Required task 1: Put the part of the records that opens with the line containing "Given: Expand the 熟練見張員 slot small arrow" and runs through the end of the records into a numbered list, omitting blank lines.

Go Tell The Congregation—The Black Crowes
This’ll get you up and going!  Go tell ‘em!  Preach it!  Confess!  Get up on the stage of your local Adventist church and wail raw-ly your joy, like Chris Robinson slithering barefoot across a carpeted stage.  Harness that energy but leave the weed and pills out of it.

Do You Realize?—The Flaming Lips
Okay, it’s getting a bit exhausting trying to come up with new ways to sing the praises of great songs.  This one just sounds so good.  Its simple lyrics leave me with the feeling I have after a funeral of someone who has died too young.  Sadness, of course, but also gratitude and urgency toward life.  That seems to me to be a pretty powerful effect for a song to have.

Exiles Among You—The Weakerthans
This is a song I picked up in Yosemite.  It reminds me of foster kids lost in the world, of the brilliant and wonderful kids hiding out from life in Yosemite (and other places), and, in the last quiet verse, of the interesting paralysis within that comes from knowing exactly what it is you’re supposed to do but being unwilling to do it.

Do You Feel Loved—U2
“Take this tangle of a conversation and turn it into your own prayer.”  I think that’s the line that most gets me in this song, though there are many good lines.  This album has some of the most complex and intricate poetry I’ve heard in popular music in the way that it weaves together different strands to speak at multiple levels with the same words.  I think a lot of lesser lyricists think they’re doing that, but this album actually does take the tangle of influences in the world and turn them into meditative poems and prayers.

Required task 2: List every song title that the song commentary names.

Supplied material:
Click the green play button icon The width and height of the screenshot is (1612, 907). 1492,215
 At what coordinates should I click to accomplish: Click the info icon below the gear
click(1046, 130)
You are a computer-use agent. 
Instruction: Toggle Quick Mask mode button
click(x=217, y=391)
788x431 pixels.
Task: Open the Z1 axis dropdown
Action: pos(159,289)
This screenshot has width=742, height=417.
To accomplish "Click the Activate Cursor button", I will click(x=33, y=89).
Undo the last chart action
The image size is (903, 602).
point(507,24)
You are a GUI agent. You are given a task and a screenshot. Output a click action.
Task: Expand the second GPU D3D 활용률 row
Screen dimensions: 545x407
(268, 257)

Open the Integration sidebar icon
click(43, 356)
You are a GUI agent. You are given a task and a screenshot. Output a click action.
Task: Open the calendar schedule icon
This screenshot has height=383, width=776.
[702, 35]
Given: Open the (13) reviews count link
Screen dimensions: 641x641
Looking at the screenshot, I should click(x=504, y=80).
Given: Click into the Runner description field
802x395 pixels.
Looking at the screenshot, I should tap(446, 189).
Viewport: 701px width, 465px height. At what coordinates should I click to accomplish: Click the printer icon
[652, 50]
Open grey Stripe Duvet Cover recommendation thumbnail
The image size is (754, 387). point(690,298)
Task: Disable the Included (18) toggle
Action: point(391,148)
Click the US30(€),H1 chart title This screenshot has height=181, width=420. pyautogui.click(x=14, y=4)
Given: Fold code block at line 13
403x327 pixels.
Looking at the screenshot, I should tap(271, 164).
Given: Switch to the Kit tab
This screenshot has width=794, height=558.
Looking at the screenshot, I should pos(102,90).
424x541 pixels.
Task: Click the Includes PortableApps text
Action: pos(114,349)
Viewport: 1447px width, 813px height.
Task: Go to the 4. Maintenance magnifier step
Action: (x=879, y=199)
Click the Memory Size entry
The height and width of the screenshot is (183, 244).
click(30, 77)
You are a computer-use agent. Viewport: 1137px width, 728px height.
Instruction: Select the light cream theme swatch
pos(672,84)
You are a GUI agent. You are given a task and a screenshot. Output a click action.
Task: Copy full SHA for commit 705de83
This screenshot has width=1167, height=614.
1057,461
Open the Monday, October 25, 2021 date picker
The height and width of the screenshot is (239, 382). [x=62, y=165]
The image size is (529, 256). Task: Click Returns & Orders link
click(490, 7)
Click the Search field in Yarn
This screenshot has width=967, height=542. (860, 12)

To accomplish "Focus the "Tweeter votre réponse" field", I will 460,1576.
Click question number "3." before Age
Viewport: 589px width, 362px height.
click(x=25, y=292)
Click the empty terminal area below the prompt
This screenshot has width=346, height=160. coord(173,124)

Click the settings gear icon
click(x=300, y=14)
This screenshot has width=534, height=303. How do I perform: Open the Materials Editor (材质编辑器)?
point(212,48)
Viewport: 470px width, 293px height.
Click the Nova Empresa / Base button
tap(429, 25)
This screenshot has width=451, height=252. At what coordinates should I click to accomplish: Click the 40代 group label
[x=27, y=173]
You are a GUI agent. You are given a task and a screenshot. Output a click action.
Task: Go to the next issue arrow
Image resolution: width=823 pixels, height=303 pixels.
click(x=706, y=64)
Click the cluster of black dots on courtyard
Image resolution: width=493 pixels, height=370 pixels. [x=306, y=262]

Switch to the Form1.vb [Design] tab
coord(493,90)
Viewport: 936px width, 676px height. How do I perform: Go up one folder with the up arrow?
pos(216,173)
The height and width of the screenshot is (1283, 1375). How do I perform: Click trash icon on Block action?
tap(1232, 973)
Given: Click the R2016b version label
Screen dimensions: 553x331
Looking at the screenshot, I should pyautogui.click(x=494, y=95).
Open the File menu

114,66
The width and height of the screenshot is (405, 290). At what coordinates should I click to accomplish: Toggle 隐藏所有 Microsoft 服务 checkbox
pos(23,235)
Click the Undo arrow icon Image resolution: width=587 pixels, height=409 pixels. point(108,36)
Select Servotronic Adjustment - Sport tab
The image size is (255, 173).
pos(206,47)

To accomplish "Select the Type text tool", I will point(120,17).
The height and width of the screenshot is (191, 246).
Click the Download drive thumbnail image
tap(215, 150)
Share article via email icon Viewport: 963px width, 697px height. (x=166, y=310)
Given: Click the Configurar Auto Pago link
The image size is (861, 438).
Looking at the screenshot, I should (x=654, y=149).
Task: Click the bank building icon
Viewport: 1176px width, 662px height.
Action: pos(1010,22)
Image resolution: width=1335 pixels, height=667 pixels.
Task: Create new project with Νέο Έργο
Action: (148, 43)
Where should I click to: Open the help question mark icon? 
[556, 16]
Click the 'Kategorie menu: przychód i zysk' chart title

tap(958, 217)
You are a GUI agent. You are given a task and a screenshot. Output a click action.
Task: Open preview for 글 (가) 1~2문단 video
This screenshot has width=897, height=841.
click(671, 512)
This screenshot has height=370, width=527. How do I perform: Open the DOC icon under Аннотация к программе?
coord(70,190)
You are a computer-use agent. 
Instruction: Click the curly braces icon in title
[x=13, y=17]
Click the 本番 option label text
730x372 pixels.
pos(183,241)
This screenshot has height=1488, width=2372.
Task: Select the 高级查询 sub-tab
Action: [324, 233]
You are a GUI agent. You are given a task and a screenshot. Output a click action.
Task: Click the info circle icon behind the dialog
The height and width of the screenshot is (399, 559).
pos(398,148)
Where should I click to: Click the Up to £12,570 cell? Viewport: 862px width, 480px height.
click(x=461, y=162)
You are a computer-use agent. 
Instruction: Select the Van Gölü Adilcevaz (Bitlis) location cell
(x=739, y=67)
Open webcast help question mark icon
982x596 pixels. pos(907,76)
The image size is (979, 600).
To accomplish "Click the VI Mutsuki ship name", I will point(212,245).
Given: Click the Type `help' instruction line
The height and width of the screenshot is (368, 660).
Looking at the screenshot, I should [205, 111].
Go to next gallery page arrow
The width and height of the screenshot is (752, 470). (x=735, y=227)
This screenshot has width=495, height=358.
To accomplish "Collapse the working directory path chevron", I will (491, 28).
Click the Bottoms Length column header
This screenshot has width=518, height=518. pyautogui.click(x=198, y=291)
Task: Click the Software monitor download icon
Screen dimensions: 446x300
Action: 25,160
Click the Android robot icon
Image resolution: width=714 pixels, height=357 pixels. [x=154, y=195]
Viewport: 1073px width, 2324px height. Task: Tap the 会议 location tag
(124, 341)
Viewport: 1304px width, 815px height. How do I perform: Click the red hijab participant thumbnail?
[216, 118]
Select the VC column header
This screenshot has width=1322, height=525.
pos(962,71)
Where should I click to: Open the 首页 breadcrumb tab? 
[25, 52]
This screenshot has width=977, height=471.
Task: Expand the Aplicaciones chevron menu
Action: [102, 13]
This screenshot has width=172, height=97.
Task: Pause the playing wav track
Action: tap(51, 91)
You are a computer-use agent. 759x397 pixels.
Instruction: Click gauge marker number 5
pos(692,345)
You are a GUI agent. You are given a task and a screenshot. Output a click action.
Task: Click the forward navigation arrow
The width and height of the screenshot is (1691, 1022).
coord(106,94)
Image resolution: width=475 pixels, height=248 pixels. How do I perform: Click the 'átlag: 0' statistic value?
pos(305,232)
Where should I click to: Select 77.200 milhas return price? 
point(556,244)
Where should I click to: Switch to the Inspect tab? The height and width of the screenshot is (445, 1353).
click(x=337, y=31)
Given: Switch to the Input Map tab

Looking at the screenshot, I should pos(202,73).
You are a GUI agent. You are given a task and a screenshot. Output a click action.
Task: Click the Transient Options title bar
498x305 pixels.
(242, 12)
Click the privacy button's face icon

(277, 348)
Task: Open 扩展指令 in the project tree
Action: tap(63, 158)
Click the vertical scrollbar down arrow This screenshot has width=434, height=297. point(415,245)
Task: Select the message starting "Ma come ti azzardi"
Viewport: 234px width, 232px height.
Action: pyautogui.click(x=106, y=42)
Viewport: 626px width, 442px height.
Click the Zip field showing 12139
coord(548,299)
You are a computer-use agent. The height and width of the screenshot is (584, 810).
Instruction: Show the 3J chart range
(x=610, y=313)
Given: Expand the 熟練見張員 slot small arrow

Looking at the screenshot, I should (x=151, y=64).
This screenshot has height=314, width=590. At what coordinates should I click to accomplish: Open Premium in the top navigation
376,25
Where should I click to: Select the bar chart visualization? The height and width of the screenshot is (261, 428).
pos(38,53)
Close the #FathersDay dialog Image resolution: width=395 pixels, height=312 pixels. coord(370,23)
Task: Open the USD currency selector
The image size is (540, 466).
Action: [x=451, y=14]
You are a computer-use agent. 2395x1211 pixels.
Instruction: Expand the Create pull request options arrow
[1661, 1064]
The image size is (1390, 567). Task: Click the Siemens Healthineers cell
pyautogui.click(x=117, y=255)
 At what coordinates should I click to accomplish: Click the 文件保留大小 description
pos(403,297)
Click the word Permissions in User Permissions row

Reply 1:
1. Given: Expand the 熟練見張員 slot small arrow
2. Looking at the screenshot, I should (x=151, y=64).
3. This screenshot has height=314, width=590. At what coordinates should I click to accomplish: Open Premium in the top navigation
4. 376,25
5. Where should I click to: Select the bar chart visualization? The height and width of the screenshot is (261, 428).
6. pos(38,53)
7. Close the #FathersDay dialog Image resolution: width=395 pixels, height=312 pixels. coord(370,23)
8. Task: Open the USD currency selector
9. The image size is (540, 466).
10. Action: [x=451, y=14]
11. You are a computer-use agent. 2395x1211 pixels.
12. Instruction: Expand the Create pull request options arrow
13. [1661, 1064]
14. The image size is (1390, 567). Task: Click the Siemens Healthineers cell
15. pyautogui.click(x=117, y=255)
16.  At what coordinates should I click to accomplish: Click the 文件保留大小 description
17. pos(403,297)
18. Click the word Permissions in User Permissions row

Reply 2:
1. Go Tell The Congregation
2. Do You Realize?
3. Exiles Among You
4. Do You Feel Loved